Wasserstoff-Qualität an der Tankstelle überwachen

5. März 2018


Probleme beim Tanken sollen das umweltfreundliche Wasserstoff-Auto nicht ausbremsen: Mit einem neuartigen Sensorsystem wollen Professor Andreas Schütze und sein Forscherteam von der Universität des Saarlandes die gute Qualität und Reinheit des getankten Wasserstoffs sicherstellen. Das Verfahren, das den Wasserstoff im laufenden Betrieb an der Zapfsäule permanent auf Verunreinigungen hin überwachen soll, entwickeln die Ingenieure zusammen mit dem Fraunhofer-Institut für Solare Energiesysteme ISE, dem Zentrum für Mechatronik und Automatisierungstechnik sowie Hydac Electronic.
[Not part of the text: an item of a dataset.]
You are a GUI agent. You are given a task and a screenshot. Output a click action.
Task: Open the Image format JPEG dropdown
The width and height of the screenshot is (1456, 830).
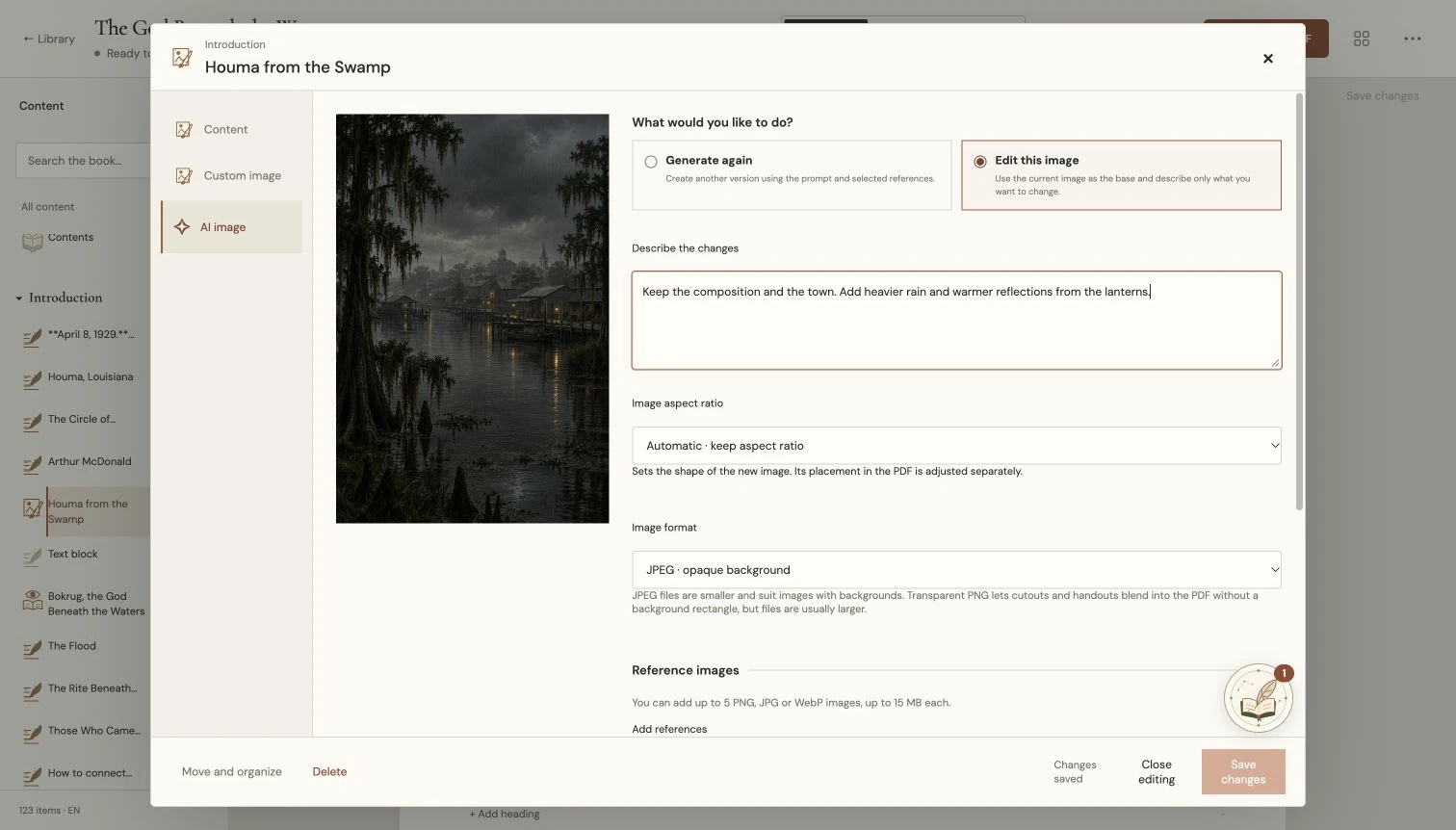coord(956,570)
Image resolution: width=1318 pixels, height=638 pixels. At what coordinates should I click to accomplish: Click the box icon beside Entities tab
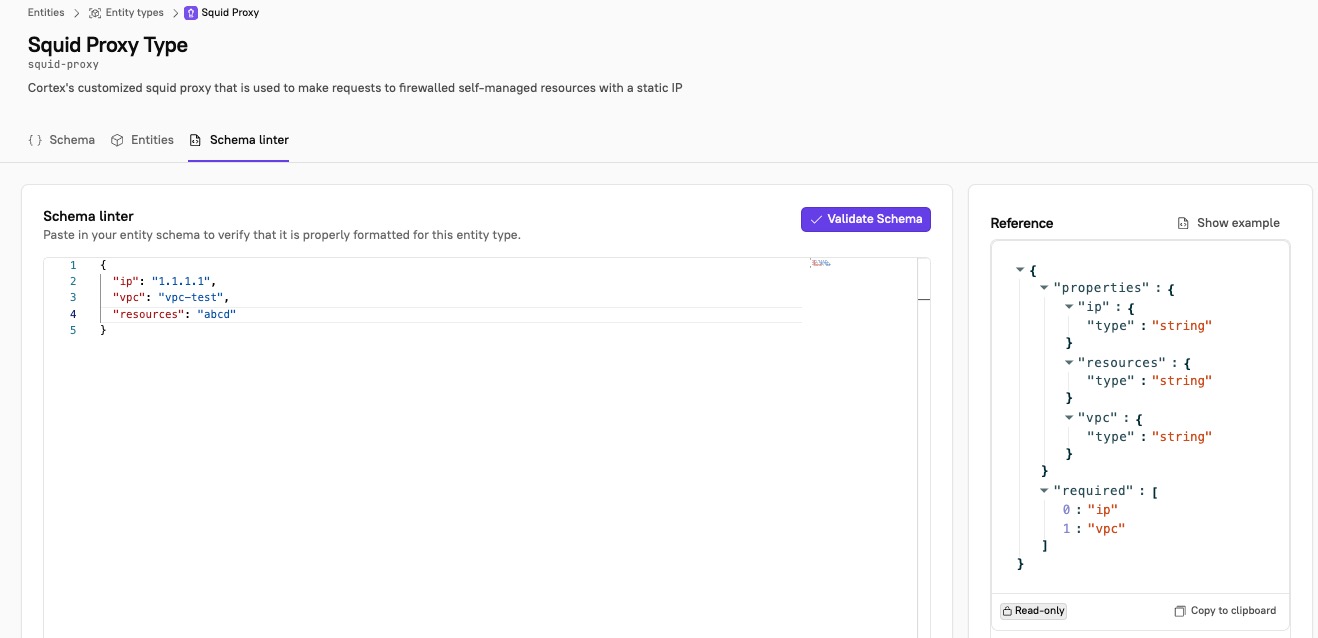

Auch der Mineralöl- und Erdgas-Konzern Shell ist am Projekt beteiligt. Das Bundeswirtschaftsministerium fördert das Projekt mit rund zweieinhalb Mio. €, 570.000 Euro davon fließen ins Saarland.

 

Die Forscher haben eine Infrarot-Messzelle entwickelt, die auch unter extremen Bedingungen bei hohem Druck verlässliche und exakte Informationen darüber liefert, wie es um den Zustand des Gases bestellt ist. Vergleichbare Systeme, die den Zustand von Öl überwachen, haben die Saarbrücker Sensorsystem-Experten bereits zur Marktreife gebracht.